SoftwareKG is a knowledge graph that contains software mentions of 51,165 articles from PLoS that are tagged with the keyword "Social Science". The software mentions are automatically extracted by use of a automated pipeline. more than 133,000 software mention were identified. The software mentions were then linked by use of their potential abbreviations and the DBpedia. The identified software mentions then structured in the SoftwareKG together with meta data about the articles. The data is represented in an RDF/S model by using established W3C standards and vocabularies.

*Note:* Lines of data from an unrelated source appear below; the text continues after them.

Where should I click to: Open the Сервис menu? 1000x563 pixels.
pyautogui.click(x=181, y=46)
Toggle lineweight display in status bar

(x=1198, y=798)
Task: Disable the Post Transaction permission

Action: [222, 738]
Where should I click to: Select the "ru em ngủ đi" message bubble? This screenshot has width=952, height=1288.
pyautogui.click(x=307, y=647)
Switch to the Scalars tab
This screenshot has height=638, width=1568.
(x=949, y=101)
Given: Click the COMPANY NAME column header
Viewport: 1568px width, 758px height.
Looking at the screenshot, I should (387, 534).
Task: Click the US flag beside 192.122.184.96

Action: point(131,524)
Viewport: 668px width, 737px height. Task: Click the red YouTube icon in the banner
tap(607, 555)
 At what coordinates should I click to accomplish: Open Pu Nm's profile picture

More information about SoftwareKG is provided at https://data.gesis.org/softwarekg/site/.
This repository contains:
- N-Triples file for the final SoftwareKG:
software_kg.zip
- Reference to the source code necessary to reproduce the results
softwareKG
- SoSciSoCi corpus used for training and evaluation of the NER model
SoSciSoCi
- SoSciSoCi-SSC silver standard corpus used for pre-training of the NER model
SoSciSoCi-SSC
The LICENCE file applies to the files in this repository only.
The submodules SoSciSoCi
, SoSciSoCi-SSC
, and softwareKG
might use different LICENCES.
The work is described and used in the following publication:
David Schindler and Benjamin Zapilko and Frank Krüger: Investigating Software Usage in the Social Sciences: A Knowledge Graph Approach, In Proceedings of the 17th Extended Semantic Web Conference, Heraklion, Crete, Greece, May 31 - June 4 2020
Please cite this publication, when using the corpus.
This work is licensed under a Creative Commons Attribution 4.0 International License.